De introductie van co-vergisting in Nederland op het gebied van onderzoek en kennisverspreiding is in de afgelopen jaren door zowel de rijksoverheid als de provincies, de laatste ook met Europese middelen, ondersteund met een bedrag van meer dan vijf miljoen euro. Ook de komende jaren zal dat, mede door de provincies in het kader van stimuleringsprogramma's rond duurzame energie uit biomassa, worden doorgezet. Ook ik acht kennisontwikkeling, -deling en -verspreiding blijvend noodzakelijk.

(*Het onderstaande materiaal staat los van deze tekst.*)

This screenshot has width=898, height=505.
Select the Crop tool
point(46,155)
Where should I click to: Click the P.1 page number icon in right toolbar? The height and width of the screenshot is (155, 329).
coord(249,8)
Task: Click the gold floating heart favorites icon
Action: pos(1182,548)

Daartoe streef ik onder meer naar een intensieve samenwerking met Duitse onderzoekers. Resultaten uit afgerond onderzoek zijn beschikbaar op de website www.mestverwerken.wur.nl. In oktober organiseert SenterNovem een grootschalige studiedag over co-vergisting.

Co-vergisting staat aan de vooravond van een brede toepassing in de landbouw. Het succesvol tot stand brengen van deze innovatie door bedrijven, vraagt om een goed inzicht in de toekomstige ontwikkelingen die van invloed zijn op co-vergisting. Hierbij valt te denken aan ontwikkelingen op de energiemarkt, mestmarkt en de markt van reststromen, technische ontwikkelingen en de ontwikkelingen in de bedrijfsvoering. Om deze reden laat ik een integrale strategische studie uitvoeren naar de perspectieven van co vergisting. Het bedrijfsleven kan de uitkomsten gebruiken bij haar keuzes en het geeft de overheid inzicht op welke wijze deze ontwikkeling kan worden begeleid en ondersteund.

Tot slot zal ik ter stimulering van mestverwerking, en ter verdere ontlasting van de mestmarkt een uitzondering maken op de verplichtingen ten aanzien van AGR- en satellietvolgapparatuur voor de export van gehygiëniseerde vaste dierlijke mest. Deze uitzondering zal worden doorgevoerd bij wijziging van de uitvoeringsregeling meststoffenwet per 1 juli a.s. Aan de export van onverwerkte mest kleven veterinaire en milieutechnische risico's.
De verwachting is dat de buitenlandse autoriteiten in de komende jaren steeds nadrukkelijker rekening zullen houden met deze risico's. Deze risico's gelden niet, althans in mindere mate voor gehygiëniseerde dierlijke meststoffen. Het is dan ook wenselijk om de exportmogelijkheden van deze meststoffen te stimuleren. Door de substantiële kostenpost bij de export van deze mest weg te nemen, te weten kosten als gevolg van de verplichtingen ten aanzien van AGR- en satellietvolgapparatuur, wordt de afzet naar het buitenland vereenvoudigd.

De gehygiëniseerde mest dient te zijn geproduceerd in een overeenkomstig artikel 18 van Verordening (EG) nr. 1774/2002 erkende inrichting. Gelet op de verplichte aanwezigheid van een veterinair certificaat zijn de risico's met betrekking tot fraude aanvaardbaar.